BY DANA NICKEL CO EDITOR-IN-CHIEF
Allie McCool sat in a folding chair in one of Mason’s practice courts for the basketball teams in the RAC. She fidgeted with her hands, her eyes darting between her fellow teammates still out on the court doing drills. She bounced a basketball she brought over to sit down with her, eventually resting it on the floor between her feet.
She explained she felt natural on the court, whether it was to practice or for games. McCool has been all in for basketball since she was in the third grade.
“I wasn’t too fond of [basketball],” she recalled. “I was just really, really tall, and I had just started growing. Then I really got into it. My mom and dad put me in a travel team. We traveled all over and that ended up with me going to exposure tournaments. I also got to meet coaches and get recruited, so that was great.”
Even as a child, McCool towered over her classmates. Now, as a graduating senior at Mason, she stands 6-foot-1-inch.
“I was the tallest in my class,” she said with a laugh. “I was like 6 foot tall in the seventh grade. I just sprouted up overnight. Me and my mom were in the same shoe size in the seventh grade. Like, I was already a [size] eight and a half.”
McCool explained that she was initially more involved in softball, but she received more attention for her skills on the basketball court.
“My dad was a baseball player, so I wanted to kind of pursue that and be like him. But when I started with basketball, I just fell in love with it.”
She continued, motioning to her shirt, “I actually picked my number because of my dad’s baseball number.”
She explained that her father’s baseball number was eight, so she chose 35 for her basketball jersey.
“I choose 35 because three plus five is eight,” she said. “So does four plus four, but 44 was taken.”
A sense of family is a value that was instilled in McCool at a young age.
“I think that’s why I really felt drawn to Mason,” she recalled.

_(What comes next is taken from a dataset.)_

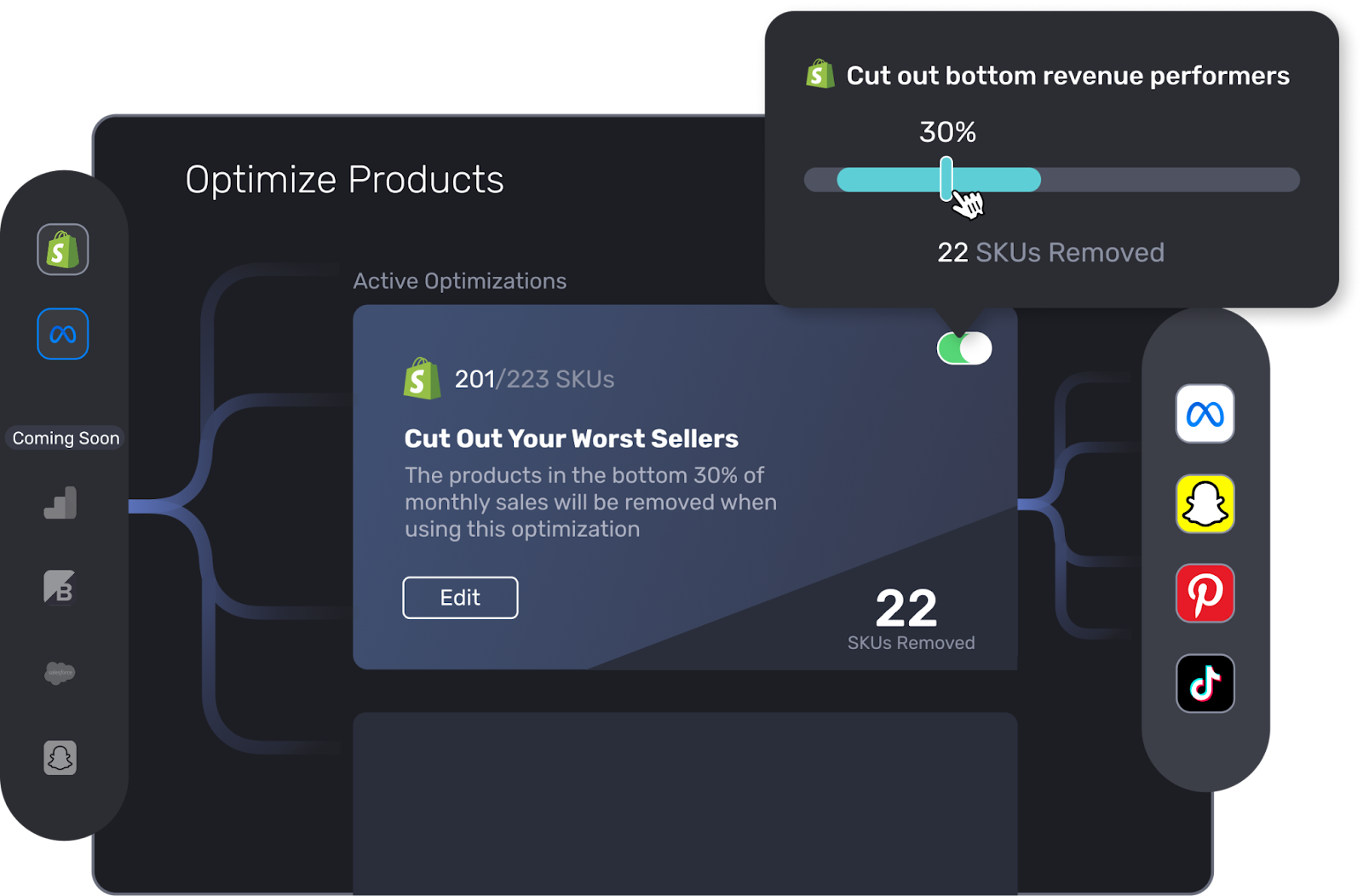
Task: Click the Coming Soon label in the sidebar
Action: 65,438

McCool recalled an instance where Mason women’s basketball coach Nyla Milleson came out to visit her in her hometown, Lawrenceburg, Ind.
“I had recruiters come watch me play and set up meetings, but Coach [Milleson] was the one that came over and ate dinner with my family. I could tell she really wanted to be there — to meet me and help me make a decision about colleges,” she explained.
Milleson raved about McCool’s performance on and off the court.
“She’s just a really, really caring person,” Milleson told Fourth Estate in an interview. “She is always just trying to make sure everyone is doing okay and is taken care of.”
The team itself provided McCool with a strong sense of family, even when she felt homesick.
“Everyone on the team was just really supportive and understanding,” she explained.
She continued, “We all spend so much time together, on and off the court. We even do holidays together — on Thanksgiving we do this potluck that’s really fun as well.”
McCool also channeled her love of helping people into her academics. She graduated from Mason with a bachelor’s degree in integrative studies with a concentration in early childhood education in May 2019. Currently, she is set to graduate with a master’s degree in special education this December.
“She just works so hard, she was able to graduate early, and I’m really proud of that,” Milleson said.
McCool explained her experiences with coaches in her basketball career have inspired her to pursue a career coaching basketball as well.
“I was very fortunate to have my varsity coach take me under his wing when I was in the third grade,” she explained.
Another major influence on her love of the game was her father.
“He was a baseball player, but he really was about all kinds of sports.” She said, “He really pushed me to be my best all the time, and that definitely influenced me growing up.”
She continued, “He really helped me work on my skill and just my player development as well.”
“Because of all my coaches, I really can see myself really happy just teaching kids how to play basketball,” she explained.
McCool plans to stay in the area after she graduates from Mason and look for teaching jobs.
“I want to teach in the classroom, I really like science as a subject. I’d like to teach that to kids,” she said. “I’d also like to find a job where I’m coaching or helping to coach too.”
She continued, “There is a desperate need for good teachers, and I want to be able to be one of the teachers a child can look back on and say ‘Wow. She changed my life in a positive way.’”
She is looking forward to coaching basketball in the future as well.
“In terms of coaching, basketball and all the people involved have changed my life and shaped me into the person I am today,” she said. “I want to coach to give back and hopefully give student-athletes the opportunities to grow and pursue their dreams.”